Comme on avait annulé le festival mondial de la musique créole l’année dernière il y a beaucoup de visiteurs qui ont préféré differer leur séjour à la Dominique. Mais nous nous rendons compte que pour le prochain (du 28 au 30 octobre 2016) les réservations marchent bien. Vous vous rendrez compte qu’il y des ponts qui manquent, des rues à refaire à certains endroits mais vous serez bien accueillis.
97L : Quelle est votre actualité musicale ?
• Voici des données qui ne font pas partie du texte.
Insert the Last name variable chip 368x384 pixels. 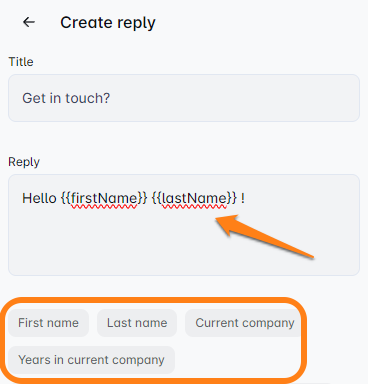(x=137, y=323)
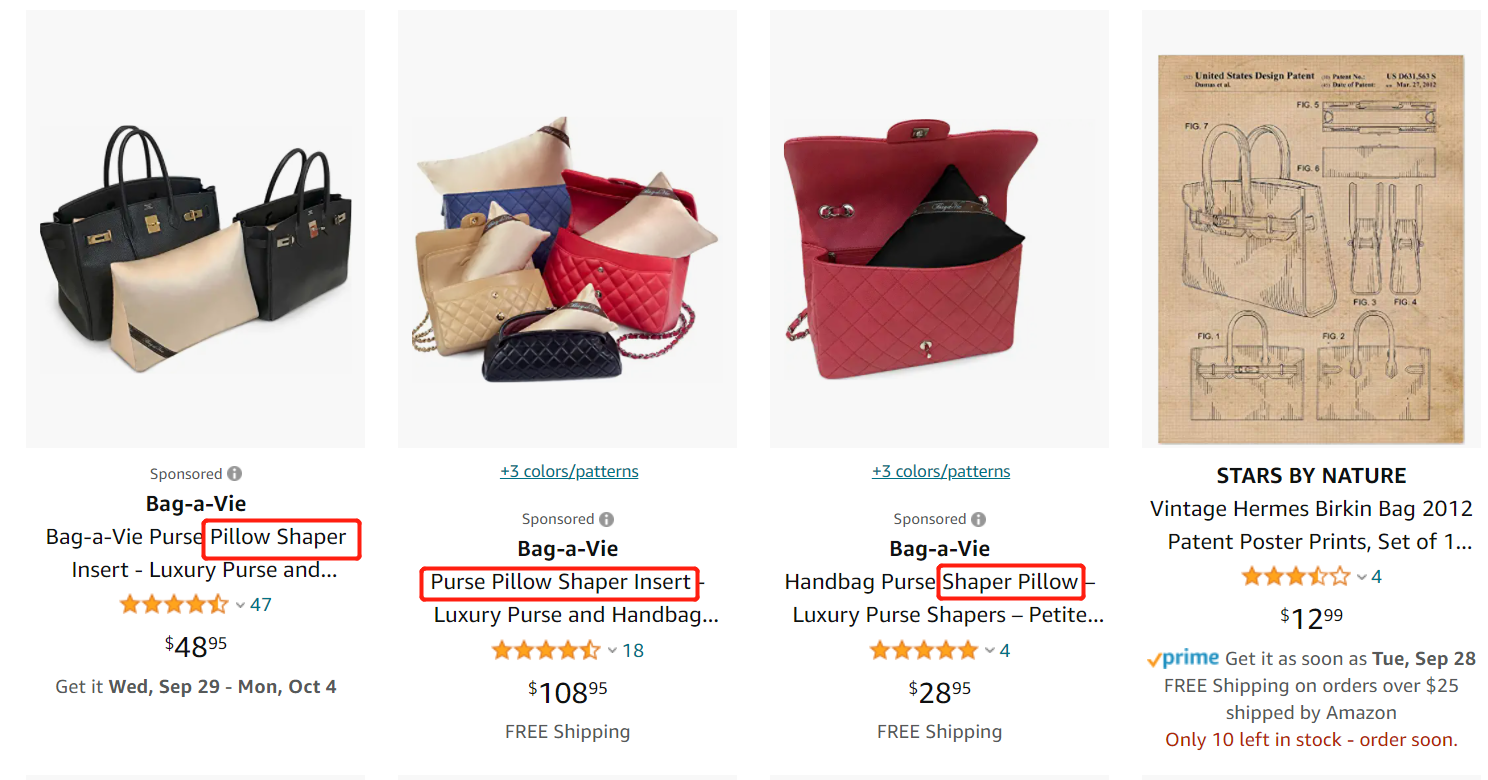
Task: Click the star rating of the Birkin patent poster
Action: 1296,576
Je fais partie cette année du festival mondial de la musique créole. Je voulais faire aussi quelque chose en Martinique avec Queen Sheeba, Jocelyne Varanne il se peut que ça ait lieu et une ébauche de projet à la Réunion avec Anthony Gussy de New Exemple qui chantait « Aie maman ». Mais je ne peux pas dire qu’il y a ça ou ceci de concret. On va dire qu’il y a beaucoup de propositions et je suis contente que les gens se rendent compte qu’Ophélia chante encore et toujours.